Tacotron-2 icon indicating copy to clipboard operation
Tacotron-2 copied to clipboard

`UnicodeEncodeError: 'ascii' codec can't encode character '\xe2'` in wavenet training

Open a8568730 opened this issue 6 years ago • 5 comments

We are running the Tacotron-2 training script with LJ-speech dataset.

This is our dockerfile:

FROM tensorflow/tensorflow:latest-gpu-py3

RUN apt-get update
RUN apt-get install -y libasound-dev portaudio19-dev libportaudio2 libportaudiocpp0 ffmpeg libav-tools wget git vim
RUN pip install --upgrade pip

RUN wget http://data.keithito.com/data/speech/LJSpeech-1.1.tar.bz2
RUN tar -jxvf LJSpeech-1.1.tar.bz2

RUN git clone https://github.com/Rayhane-mamah/Tacotron-2.git
RUN mv LJSpeech-1.1/ Tacotron-2/

WORKDIR Tacotron-2
RUN pip install -r requirements.txt
  • OS: Ubuntu 18.04.1
  • Python: 3.5.2
  • Tensorflow: 1.9.0
  • GPU: 1070

We successfully trained the tacotron model tacotron_model.ckpt-120000, but got the synthesis error below:

Constructing model: Tacotron
Initialized Tacotron model.
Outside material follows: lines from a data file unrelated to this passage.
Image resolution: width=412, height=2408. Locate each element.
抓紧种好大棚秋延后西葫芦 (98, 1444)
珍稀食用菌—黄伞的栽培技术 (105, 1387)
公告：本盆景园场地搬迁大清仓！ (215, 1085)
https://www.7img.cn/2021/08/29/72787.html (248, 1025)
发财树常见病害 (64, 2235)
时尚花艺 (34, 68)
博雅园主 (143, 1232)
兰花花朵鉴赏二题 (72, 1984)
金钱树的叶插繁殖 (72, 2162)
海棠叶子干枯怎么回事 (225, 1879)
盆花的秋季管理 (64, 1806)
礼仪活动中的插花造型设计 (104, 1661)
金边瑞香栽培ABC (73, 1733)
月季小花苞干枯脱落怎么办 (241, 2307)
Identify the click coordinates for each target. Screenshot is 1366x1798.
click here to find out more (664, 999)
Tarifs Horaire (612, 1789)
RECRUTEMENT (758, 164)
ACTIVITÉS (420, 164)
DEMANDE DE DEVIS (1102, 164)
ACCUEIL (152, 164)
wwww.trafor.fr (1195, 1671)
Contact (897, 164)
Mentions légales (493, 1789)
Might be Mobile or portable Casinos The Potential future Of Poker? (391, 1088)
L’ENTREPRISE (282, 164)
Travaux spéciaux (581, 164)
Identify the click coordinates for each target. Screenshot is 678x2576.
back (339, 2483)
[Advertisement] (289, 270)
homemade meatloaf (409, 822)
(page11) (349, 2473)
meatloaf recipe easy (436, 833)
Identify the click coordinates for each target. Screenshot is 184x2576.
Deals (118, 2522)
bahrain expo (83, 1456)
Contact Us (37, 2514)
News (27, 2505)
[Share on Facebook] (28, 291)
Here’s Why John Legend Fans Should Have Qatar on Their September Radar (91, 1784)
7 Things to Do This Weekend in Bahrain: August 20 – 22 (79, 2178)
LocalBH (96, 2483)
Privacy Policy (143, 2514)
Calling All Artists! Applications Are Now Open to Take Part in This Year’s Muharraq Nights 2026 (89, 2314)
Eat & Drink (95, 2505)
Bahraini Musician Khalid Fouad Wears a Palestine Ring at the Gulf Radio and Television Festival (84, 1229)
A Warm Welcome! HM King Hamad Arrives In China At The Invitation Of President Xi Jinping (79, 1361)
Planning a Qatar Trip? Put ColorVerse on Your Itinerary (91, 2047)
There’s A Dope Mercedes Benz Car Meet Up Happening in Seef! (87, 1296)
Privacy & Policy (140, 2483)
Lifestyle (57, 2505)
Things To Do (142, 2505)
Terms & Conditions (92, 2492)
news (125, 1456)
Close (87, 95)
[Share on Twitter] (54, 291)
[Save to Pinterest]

Dimensions (? = dynamic shape):
  Train mode:               False
  Eval mode:                False
  GTA mode:                 True
  Synthesis mode:           True
  embedding:                (?, ?, 512)
  enc conv out:             (?, ?, 512)
  encoder out:              (?, ?, 512)
  decoder out:              (?, ?, 80)
  residual out:             (?, ?, 512)
  projected residual out:   (?, ?, 80)
  mel out:                  (?, ?, 80)
  <stop_token> out:         (?, ?)
Loading checkpoint: logs-Tacotron-2/taco_pretrained/tacotron_model.ckpt-120000
Loaded metadata for 13100 examples (23.23 hours)
starting synthesis
 19%|########4                                   | 5/26 [00:45<03:13,  9.22s/it]Traceback (most recent call last):
  File "train.py", line 133, in <module>
    main()
  File "train.py", line 127, in main
    train(args, log_dir, hparams)
  File "train.py", line 67, in train
    input_path = tacotron_synthesize(args, hparams, checkpoint)
  File "/notebooks/Tacotron-2/tacotron/synthesize.py", line 123, in tacotron_synthesize
    return run_synthesis(args, checkpoint_path, output_dir, hparams)
  File "/notebooks/Tacotron-2/tacotron/synthesize.py", line 107, in run_synthesis
    file.write('|'.join([str(x) for x in elems]) + '\n')
UnicodeEncodeError: 'ascii' codec can't encode character '\xe2' in position 224: ordinal not in range(128)

We also tried to export the LANG environment variable.

export LANG=en_US.UTF-8

But still get same error.

Would you mind to give us some advice?

a8568730 avatar Aug 24 '18 15:08 a8568730

Skip it using try catch. It will be temporary solution.

Yeongtae avatar Aug 25 '18 07:08 Yeongtae

Well, I guess, file.write wants you to write ascii symbols to it, so you can find where it was opened and tell him encoding='utf8'

gloriouskilka avatar Aug 25 '18 10:08 gloriouskilka

We also tried to add utf-8 declaration in the top of synthesis.py.

# -*- coding: utf-8 -*-

Not working, either.

a8568730 avatar Aug 25 '18 13:08 a8568730

Thanks @gloriouskilka , we declare the utf-8 encoding for file open and it seems to work. :)

- with open(os.path.join(eval_dir, 'map.txt'), 'w') as file:
+ with open(os.path.join(eval_dir, 'map.txt'), 'w', encoding="utf-8") as file:

We also found some file open code without encoding declaration, so we made a PR.

a8568730 avatar Aug 29 '18 01:08 a8568730

This fixed for me thanks @a8568730

josemf avatar Feb 28 '20 14:02 josemf